## begin Dataset rows
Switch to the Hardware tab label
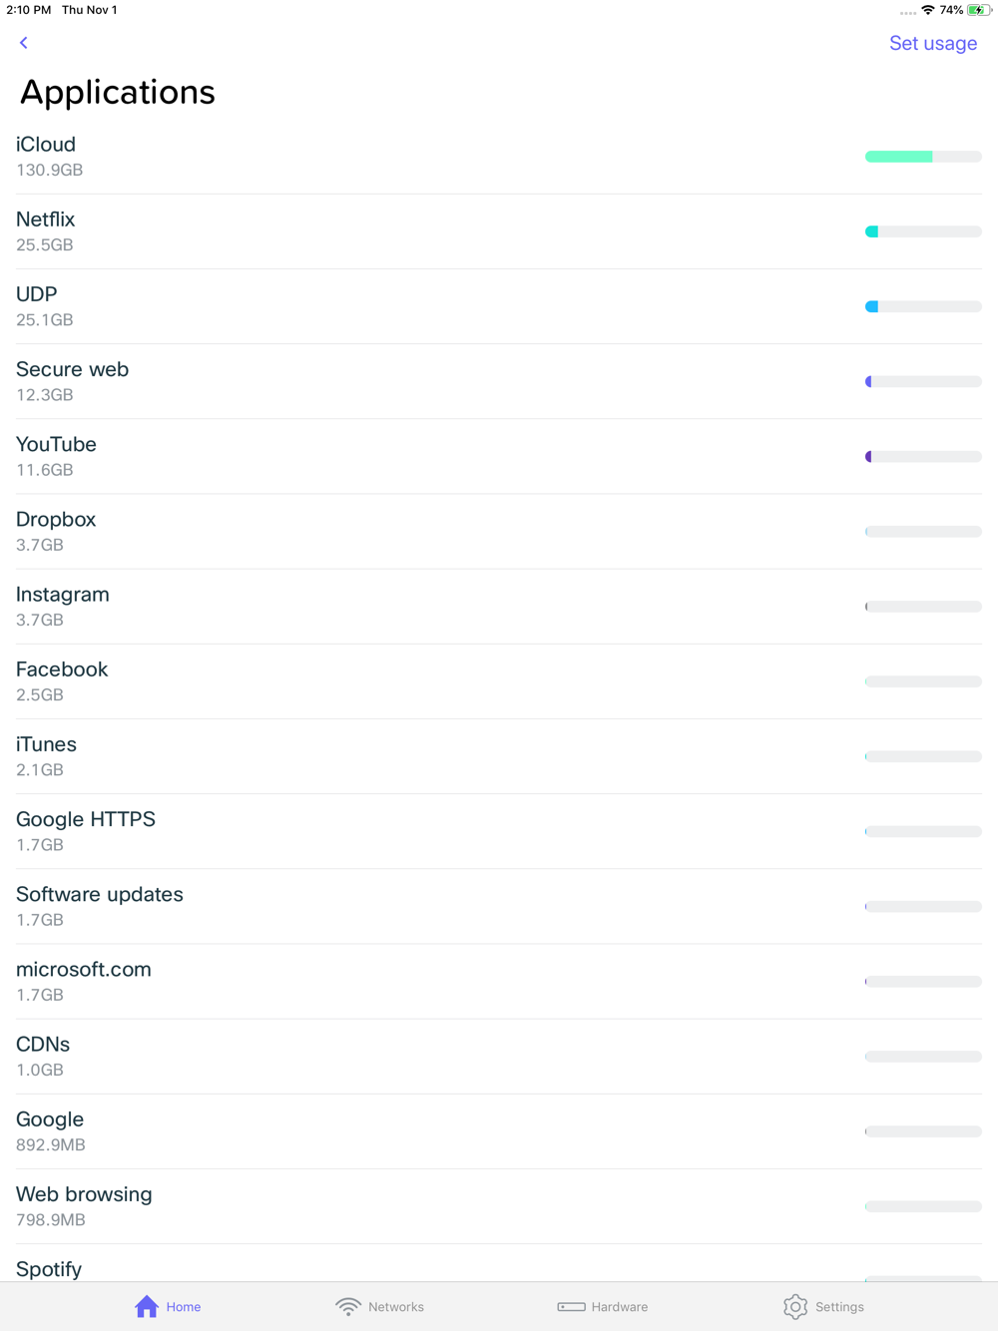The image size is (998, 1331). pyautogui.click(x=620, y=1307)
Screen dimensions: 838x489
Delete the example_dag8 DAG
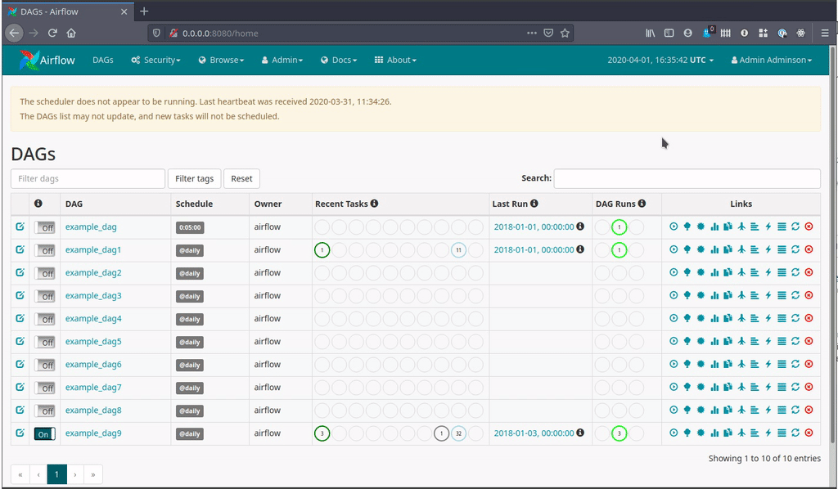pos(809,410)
## end Dataset rows
● Your goal
Arrange the lines of the records above as a numbered list, omitting blank lines and leaving out the pictures.

● Result of the exercise
1. Switch to the Hardware tab label
2. The image size is (998, 1331). pyautogui.click(x=620, y=1307)
3. Screen dimensions: 838x489
4. Delete the example_dag8 DAG
5. pos(809,410)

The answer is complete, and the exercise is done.